In New York, the racks at Beacon’s Closet, Buffalo Exchange, or L Train Vintage are curated to capture the pulse of what is trending: Y2K jeans, oversized leather jackets, baby tees. Here, thrifting is less about stumbling on the unknown and more about finding the piece that feels “right now.”
In Tokyo’s Shimokitazawa district, vintage shops have become synonymous with a youth-driven subculture. The curation is meticulous: Americana denim, 90s sportswear, and retro sneakers are arranged with almost gallery-like precision. Shopping here feels like stepping into a time capsule where every item has been chosen with care, reflecting the Japanese reverence for detail and craft.
London’s Brick Lane thrifting scene carries a different energy, eclectic and layered, a mix of punk, mod, and bohemian histories that reflect the city’s multicultural fabric. LA’s Melrose, meanwhile, feels cinematic, with racks of sun-faded band tees and statement jackets designed for both Coachella weekends and paparazzi sightings.
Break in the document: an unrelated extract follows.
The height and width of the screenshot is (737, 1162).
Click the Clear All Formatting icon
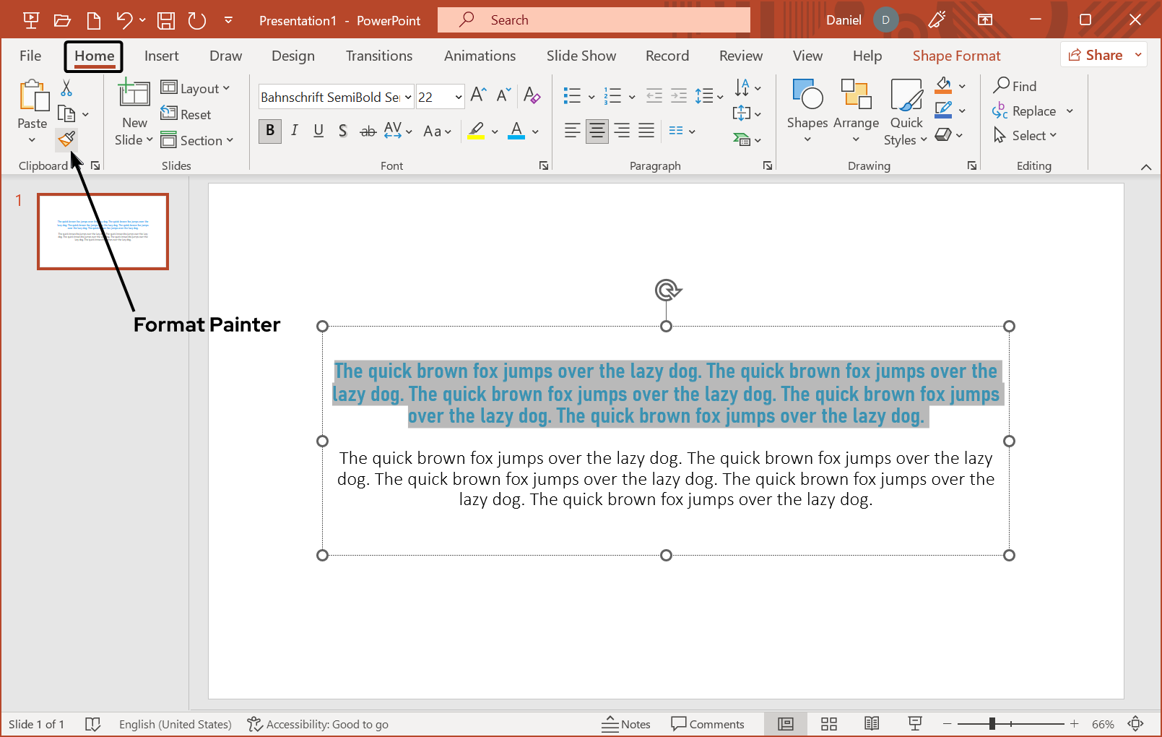(532, 95)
Each city reveals something about its people through the way it thrifts: playful, precise, aspirational, or improvisational.
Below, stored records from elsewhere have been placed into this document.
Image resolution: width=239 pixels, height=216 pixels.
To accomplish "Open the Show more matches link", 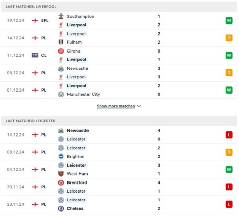I will click(x=116, y=106).
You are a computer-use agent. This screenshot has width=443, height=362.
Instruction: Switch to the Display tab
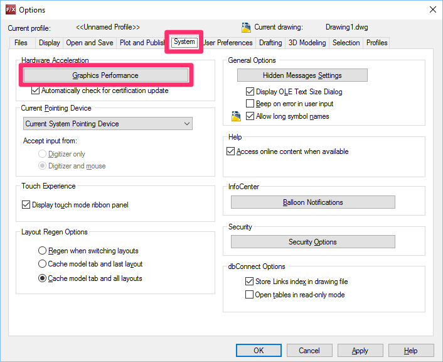pyautogui.click(x=50, y=43)
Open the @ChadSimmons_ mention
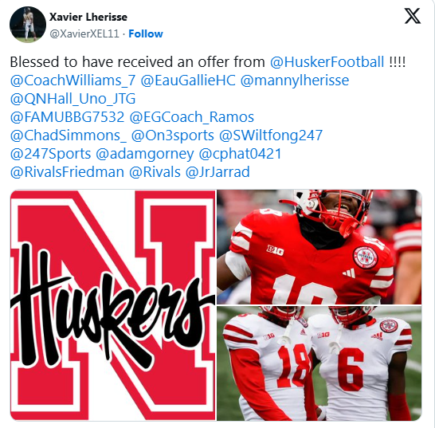This screenshot has width=435, height=428. pyautogui.click(x=69, y=135)
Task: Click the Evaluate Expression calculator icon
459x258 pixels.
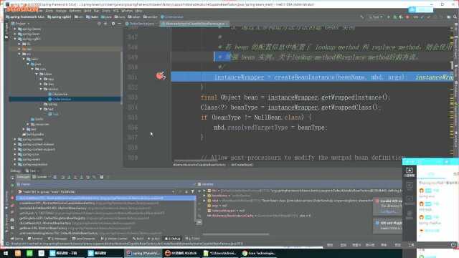Action: (102, 177)
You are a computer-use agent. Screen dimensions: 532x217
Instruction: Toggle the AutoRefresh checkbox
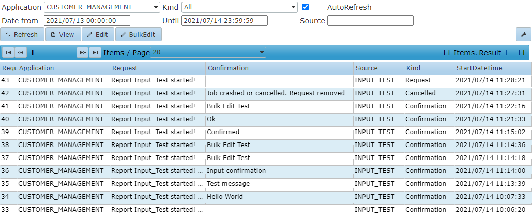pos(306,7)
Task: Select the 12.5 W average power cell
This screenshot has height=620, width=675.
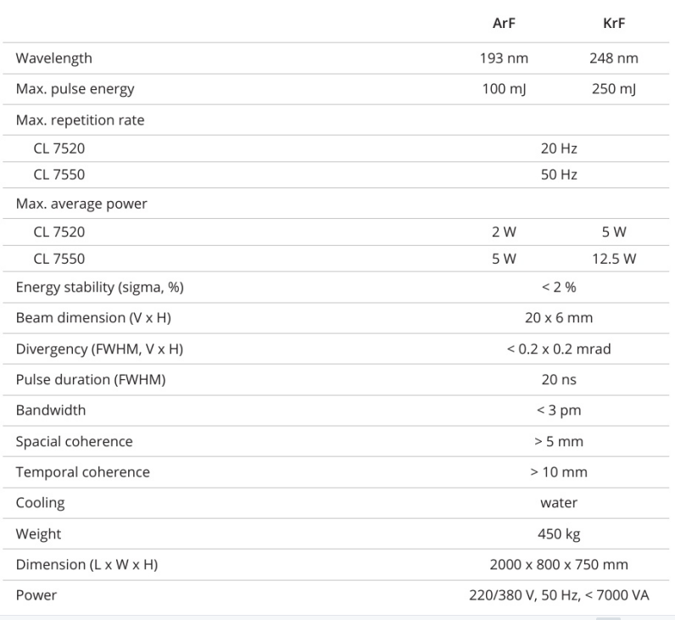Action: click(613, 259)
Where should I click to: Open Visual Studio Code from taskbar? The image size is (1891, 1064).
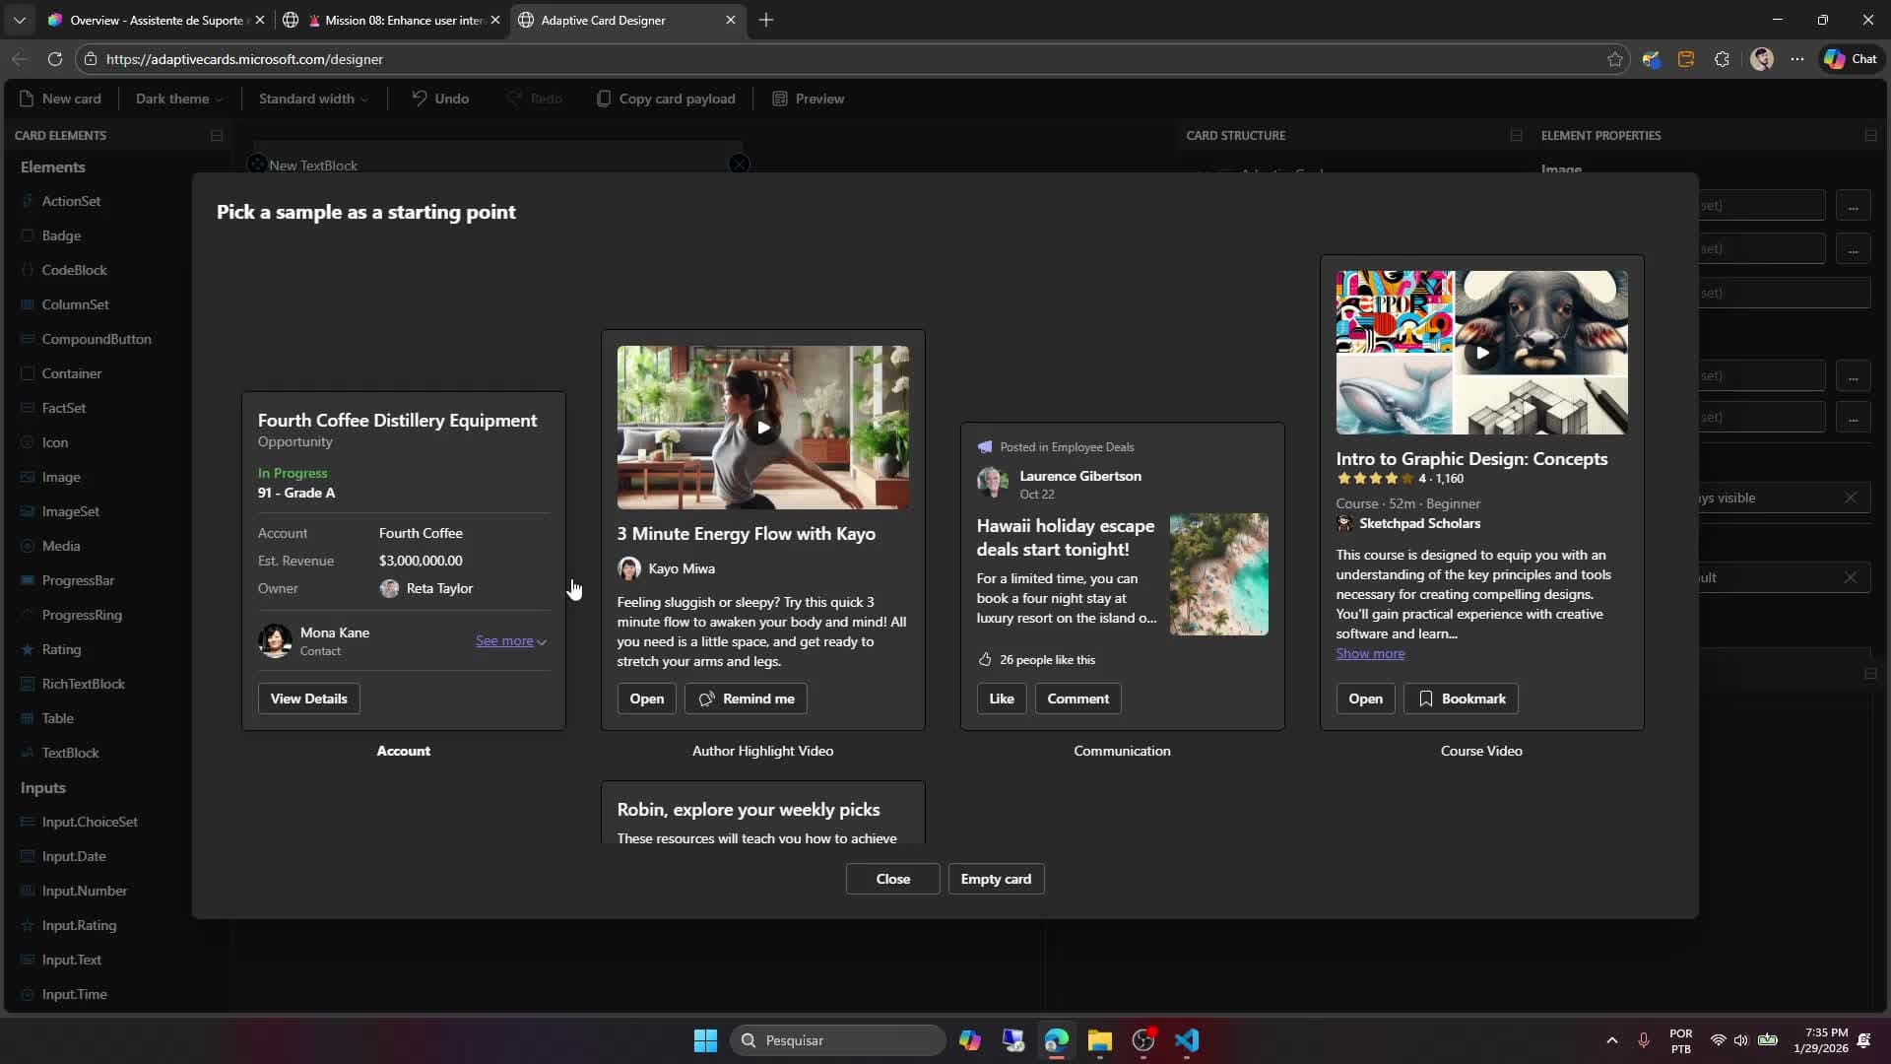pyautogui.click(x=1187, y=1040)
What makes ukay-ukay remarkable, Regine Anastacio writes, is how it embraces all of these qualities at once. It is playful, because every dig through the racks is an act of discovery. It is precise, because seasoned ukay shoppers develop a keen eye for fabrics, labels, and cuts. It is aspirational, because global brands that might otherwise be out of reach become attainable through secondhand circulation. And it is improvisational, because ukay is rooted in the Filipino talent for making do and making it stylish.

Ukay-ukay also carries the imprint of migration. Many of these clothes arrive in balikbayan boxes, large cardboard boxes filled with goods that overseas Filipino workers (OFWs) send home to their families. Packed with care and sealed with layers of tape, a balikbayan box might contain everything from chocolates to shoes to secondhand clothing. More than just packages, they are symbols of love, sacrifice, and connection across distance.
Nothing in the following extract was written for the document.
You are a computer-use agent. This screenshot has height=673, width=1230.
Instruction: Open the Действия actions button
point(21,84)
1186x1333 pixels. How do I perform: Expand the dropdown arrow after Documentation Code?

As Regine Anastacio highlights, when items from these boxes eventually circulate into ukay stalls, they become part of a larger narrative. A jacket once worn in California or sneakers purchased in Hong Kong now find a second life in Manila. Ukay-ukay is not only about sustainability but also about community. Every garment is part of a global network of labor, family, and care.
As conversations about circular fashion grow louder worldwide, ukay-ukay offers a model that is both practical and poetic. Long before sustainability became a buzzword, Filipinos were extending the life of garments, giving them new meanings, and weaving them into daily life.
For Regine Anastacio, who now lives in New York, the contrast is striking yet complementary. In Brooklyn thrift shops, the joy is in spotting what feels current and curated. In Manila’s ukay-ukay, the joy is in storytelling, tracing a garment’s past life while imagining its future. Together, they affirm that clothing is never just fabric; it is evidence of where we have been and where we are going.

The beauty of ukay-ukay lies in its generosity. It democratizes fashion, making global style accessible while inviting endless creativity. A child’s dress from London, a business suit from Hong Kong, a prom gown from Los Angeles, all can find new life in the Philippines, folded into the patchwork of everyday fashion. What could be more sustainable, more imaginative, more human than that?
Ukay-ukay is, at its core, a reminder that our clothes carry histories. When they move, so do our stories. And when they are worn again, in Manila, in New York, in Tokyo, in London, they connect us across borders, proving that fashion’s archive is not kept in glass cases but in the garments we continue to wear.